By Mark Zeigler
LARAMIE, Wyo. — DeShawn Stephens was sleeping.
He
remembers the pilot saying something about them landing in a few
minutes, then drifting back to sleep and waking 45 minutes or an hour
later and still being in the air. They landed finally, ducked their
heads in the cabin of the 57-foot, 19-seat Beechcraft 1900D twin-engine
turboprop with no bathroom and emerged onto the airport tarmac as
snowflakes tumbled from the heavens.
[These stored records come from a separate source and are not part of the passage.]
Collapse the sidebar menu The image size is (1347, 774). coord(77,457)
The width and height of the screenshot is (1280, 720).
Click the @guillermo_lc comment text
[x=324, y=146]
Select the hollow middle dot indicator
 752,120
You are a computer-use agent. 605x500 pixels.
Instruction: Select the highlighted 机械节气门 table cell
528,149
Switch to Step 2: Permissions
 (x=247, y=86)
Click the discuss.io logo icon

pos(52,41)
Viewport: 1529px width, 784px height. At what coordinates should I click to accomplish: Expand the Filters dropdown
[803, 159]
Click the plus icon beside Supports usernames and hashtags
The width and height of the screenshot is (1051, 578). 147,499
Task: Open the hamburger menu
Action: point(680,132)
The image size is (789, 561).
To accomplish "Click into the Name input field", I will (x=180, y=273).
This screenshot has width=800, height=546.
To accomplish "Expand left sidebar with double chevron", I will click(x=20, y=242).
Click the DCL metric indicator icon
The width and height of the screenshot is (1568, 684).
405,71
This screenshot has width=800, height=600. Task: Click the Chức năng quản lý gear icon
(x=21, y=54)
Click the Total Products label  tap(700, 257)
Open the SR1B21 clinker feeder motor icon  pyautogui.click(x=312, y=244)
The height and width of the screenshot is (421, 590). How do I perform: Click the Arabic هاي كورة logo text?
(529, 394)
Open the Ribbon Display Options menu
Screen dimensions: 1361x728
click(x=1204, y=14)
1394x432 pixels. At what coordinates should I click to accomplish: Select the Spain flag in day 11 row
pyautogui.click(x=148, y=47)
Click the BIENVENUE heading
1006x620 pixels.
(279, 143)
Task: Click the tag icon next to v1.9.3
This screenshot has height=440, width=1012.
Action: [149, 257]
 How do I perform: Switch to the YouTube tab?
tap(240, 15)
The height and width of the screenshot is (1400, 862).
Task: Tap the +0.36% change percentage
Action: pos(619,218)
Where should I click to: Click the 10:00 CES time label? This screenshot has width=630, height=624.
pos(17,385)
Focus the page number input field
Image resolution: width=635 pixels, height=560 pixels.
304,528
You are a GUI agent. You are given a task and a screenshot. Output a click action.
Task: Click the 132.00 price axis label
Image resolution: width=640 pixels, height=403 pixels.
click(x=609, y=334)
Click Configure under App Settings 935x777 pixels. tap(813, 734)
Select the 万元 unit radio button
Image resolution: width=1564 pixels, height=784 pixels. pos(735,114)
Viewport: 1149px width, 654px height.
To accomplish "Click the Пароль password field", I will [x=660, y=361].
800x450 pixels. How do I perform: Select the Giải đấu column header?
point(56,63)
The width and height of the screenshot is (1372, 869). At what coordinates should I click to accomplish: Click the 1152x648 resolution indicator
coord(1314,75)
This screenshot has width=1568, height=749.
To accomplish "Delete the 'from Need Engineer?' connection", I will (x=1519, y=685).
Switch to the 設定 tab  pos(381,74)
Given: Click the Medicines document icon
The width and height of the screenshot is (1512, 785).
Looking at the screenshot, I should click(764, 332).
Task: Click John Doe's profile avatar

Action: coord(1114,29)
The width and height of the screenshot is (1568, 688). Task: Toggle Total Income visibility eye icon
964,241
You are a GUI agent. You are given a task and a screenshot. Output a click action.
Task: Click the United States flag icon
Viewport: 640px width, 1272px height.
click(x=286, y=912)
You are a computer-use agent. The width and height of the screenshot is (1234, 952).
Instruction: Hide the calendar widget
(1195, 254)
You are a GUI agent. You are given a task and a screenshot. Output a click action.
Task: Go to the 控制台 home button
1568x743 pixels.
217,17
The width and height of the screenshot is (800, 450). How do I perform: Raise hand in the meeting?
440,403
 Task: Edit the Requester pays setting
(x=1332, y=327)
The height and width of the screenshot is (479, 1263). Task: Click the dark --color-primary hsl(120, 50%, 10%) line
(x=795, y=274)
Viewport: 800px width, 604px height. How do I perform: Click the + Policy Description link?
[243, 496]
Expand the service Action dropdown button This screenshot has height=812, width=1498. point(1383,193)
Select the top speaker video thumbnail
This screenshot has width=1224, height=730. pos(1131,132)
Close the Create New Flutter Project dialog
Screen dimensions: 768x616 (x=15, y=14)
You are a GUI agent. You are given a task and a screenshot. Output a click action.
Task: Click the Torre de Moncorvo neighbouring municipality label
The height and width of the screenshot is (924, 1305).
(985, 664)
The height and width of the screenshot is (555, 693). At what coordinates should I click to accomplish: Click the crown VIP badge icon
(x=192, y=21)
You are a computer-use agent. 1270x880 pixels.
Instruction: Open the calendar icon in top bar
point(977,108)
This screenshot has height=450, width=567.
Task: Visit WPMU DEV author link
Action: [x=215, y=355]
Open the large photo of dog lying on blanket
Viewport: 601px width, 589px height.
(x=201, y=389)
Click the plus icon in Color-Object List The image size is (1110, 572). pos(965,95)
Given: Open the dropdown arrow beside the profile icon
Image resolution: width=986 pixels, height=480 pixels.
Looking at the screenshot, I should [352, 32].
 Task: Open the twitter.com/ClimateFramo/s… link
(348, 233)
Stephens heard someone say they
were in Utah.
Utah?
“We thought we were supposed to be in Wyoming,” Stephens says.
And that was just the start of it.
Fifteenth-ranked
San Diego State makes its annual trek into the high lonesome this
weekend for men’s basketball, venturing to Laramie, the Gem City of the
Plains, for a game today against the Wyoming Cowboys at the
Arena-Auditorium. Give them this much: They got back on the horse. They
flew charter again (and yes, they made it without drama).
“Man, the charter,” Stephens says. “That was definitely the craziest road trip. It was definitely an experience.”
A
flight that normally takes two hours took 19 hours, 55 minutes, making
an unscheduled overnight stop at the Crystal Inn in Cedar City, Utah,
refueling the next day in Grand Junction, Colo., and arriving in Laramie
seven hours before tipoff. They held the pregame walk-through in a
hotel ballroom, played, won, returned to Laramie Regional Airport,
ducked their heads back into the turboprop, made another refueling stop
at Grand Canyon Airport in Arizona at midnight and landed in San Diego
at 1 a.m.
Five states, 35 hours.
It was the Rocky Mountain version of Gilligan’s island. A three-hour tour …
The
ordeal actually began 10 days earlier, when the charter company
informed SDSU officials that the 30-seat jet they had reserved had a
crack in the wing and was grounded. They scrambled to find a
replacement, and the best they could do was a 19-seat prop plane
operated by Maverick Aviation in Henderson, Nev.
“A plane,” Fisher says, “that to the naked eye looked less than flyable.”
“Hats
go off to the players and coaches who got on the plane,” Alice
Buchanan-Tapley, the mother of guard Chase Tapley, wrote in the comment
section below a U-T San Diego story last year. “I don’t know if I would
have!”
It was normally used to shuttle Las Vegas tourists for day
trips to the Grand Canyon. The problem: The Grand Canyon is 169 miles
away. Laramie is 868 air miles from San Diego.
The Beechcraft
1900D theoretically can fly that far on one tank of gas, but that’s
before you start boarding 6-foot-9, 230-pound forwards.
“It all
comes down to the amount of weight on the plane,” Brian Kroten, public
relations director for Maverick Aviation, said last year. “If the plane
is half full, it can make it all the way from San Diego to Laramie.
Obviously with 19 athletes and baggage, it was well above our weight
limit, and we needed to stop to refuel.”